Let's create (and implement) another quick wrapper function for MAF queries. 

In [75]:
# define a wrapper function (very similar to our previous function)
def mafquery(df, size=200):
    
    nchunks = ceil(df.shape[0] / size)
    n=1
    decoded=pd.DataFrame()
    
    for chunk in chunker(df, size):
        
        print('Querying MAF: batch', n, '/', nchunks )
    
        # format a query of our variants
        query = list(chunk.apiq.unique())
        query = json.dumps(
            {"hgvs_notations":query}
            )
        
        # query the VEP API
        server = "https://grch37.rest.ensembl.org"
        ext = "/vep/homo_sapiens/hgvs"
        headers={ "Content-Type" : "application/json", "Accept" : "application/json"}
        r = requests.post(server+ext, headers=headers, data=query)
        if not r.ok:
          r.raise_for_status()
          sys.exit()
         
        # decode output
        if decoded.empty:
            
            # decode to pandas df
            decoded = pd.DataFrame(r.json()).rename(columns={'input':'apiq'})
            
        else:
            decoded = pd.concat([decoded,
                                 pd.DataFrame(r.json()).rename(columns={'input':'apiq'})])
            
        n+=1
        
    return (decoded)


# reformat our API query to use the HGVS consequences
df['apiq'] = df.hgvsc.str.split(',').str[0]

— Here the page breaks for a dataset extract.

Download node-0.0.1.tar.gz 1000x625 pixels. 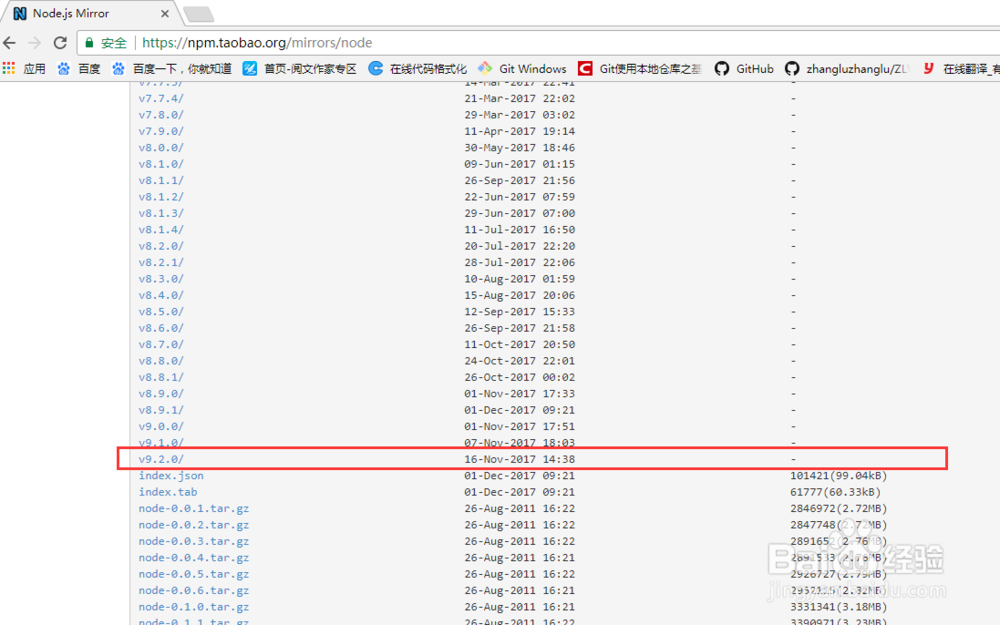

# query MAF information using our wrapper function
maf = mafquery(df[['CHROM','apiq']].drop_duplicates())
print('Formatting results.')

# drop entries within colocated_variants that do not contain frequencies info
maf.loc[maf.colocated_variants.notna(), 'colocated_variants'] = maf.colocated_variants.dropna().apply(
    lambda x: [i for i in x if 'frequencies' in i.keys()])

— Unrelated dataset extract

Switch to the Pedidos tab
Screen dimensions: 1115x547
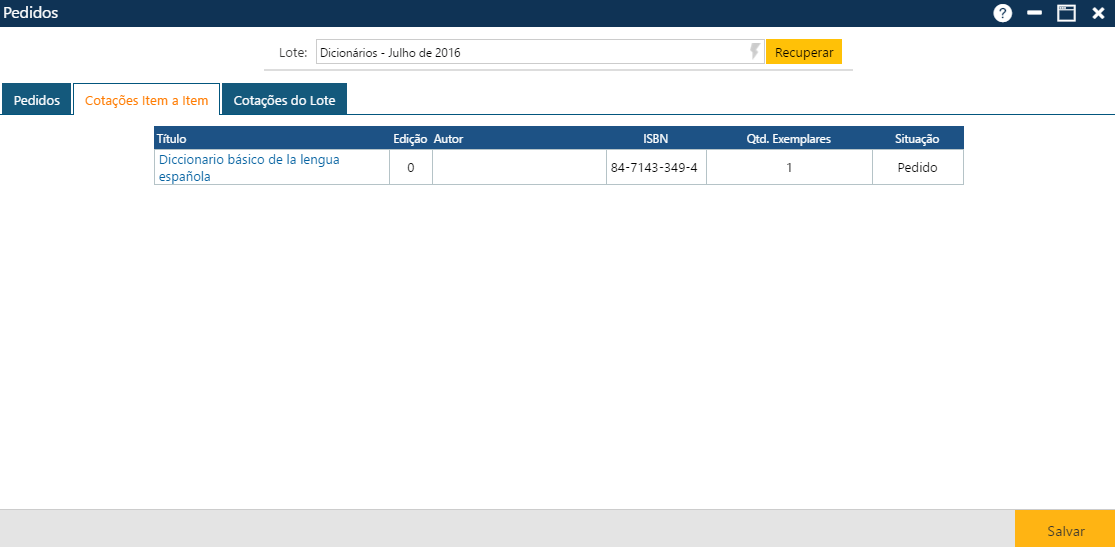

# stack all frequency data
freq = maf.set_index('apiq',drop=True).colocated_variants.apply(pd.Series).stack().apply(pd.Series).minor_allele_freq.reset_index()[['apiq', 'minor_allele_freq']]
freq = freq.dropna().drop_duplicates()

# merge MAF into df, fill missing entries with MAF of zero
maf = maf.merge(freq, how='left', on='apiq')
maf = maf[['apiq', 'minor_allele_freq']].drop_duplicates()

# merge MAF info back to our main df, fill missing values
df = df.merge(maf, how='left', on='apiq')
df.loc[:, 'minor_allele_freq'] = df.minor_allele_freq.fillna(0)

# subset to output cols
df = df[ cols+['minor_allele_freq'] ]

print('MAF query complete.')

df.head(n=5)


Querying MAF: batch 1 / 2
Querying MAF: batch 2 / 2
MAF query complete.


  freq = maf.set_index('apiq',drop=True).colocated_variants.apply(pd.Series).stack().apply(pd.Series).minor_allele_freq.reset_index()[['apiq', 'minor_allele_freq']]


Unnamed: 0,CHROM,POS,REF,ALT,depth,var_reads,var_perc,variant_class,gene_symbol,gene_id,effect,hgvsc,minor_allele_freq
0,6,108093328,G,A,127,126,0.992126,SNV,SCML4,ENSG00000146285,"NMD_transcript_variant,intron_variant,non_codi...","ENST00000369020.3:c.156+48C>T,ENST00000369022....",0.0517
1,10,134760584,C,T,332,173,0.521084,SNV,TTC40,ENSG00000171811,upstream_gene_variant,,0.0
2,10,134760584,C,T,332,173,0.521084,SNV,LINC01166,ENSG00000232903,"intron_variant,non_coding_transcript_variant",ENST00000443633.1:n.105-599G>A,0.4026
3,15,77450964,C,T,194,194,1.0,SNV,PEAK1,ENSG00000173517,"missense_variant,non_coding_transcript_exon_va...","ENST00000312493.4:c.3212G>A,ENST00000560626.2:...",0.1981
4,4,54179796,G,A,272,130,0.477941,SNV,SCFD2,ENSG00000184178,"intron_variant,splice_region_variant","ENST00000388940.4:c.1135+7C>T,ENST00000401642....",0.011


With that, our mini-pipeline is completed! Our output contains the following:
+ **VCF input** (CHROM, POS, REF, ALT).
+ **depth:** read depth at site.
+ **var_reads:** variant supporting reads at site.
+ **var_perc:** percent of reads at site supporting variant.
+ **variant_class:** type of variant (ie SNV, indel)
+ **gene_id:** Ensembl gene identifier.
+ **gene symbol:** more familiar gene symbol/abbreviation.
+ **effect:** variant effect on transscript (ie intronic, missense, etc).
+ **hgvsc:** comma-delimited list of all hgvsc variants at site (affected transcript+molecular consequences.
+ **minor_allele_freq:** minor allele frequency from VEP.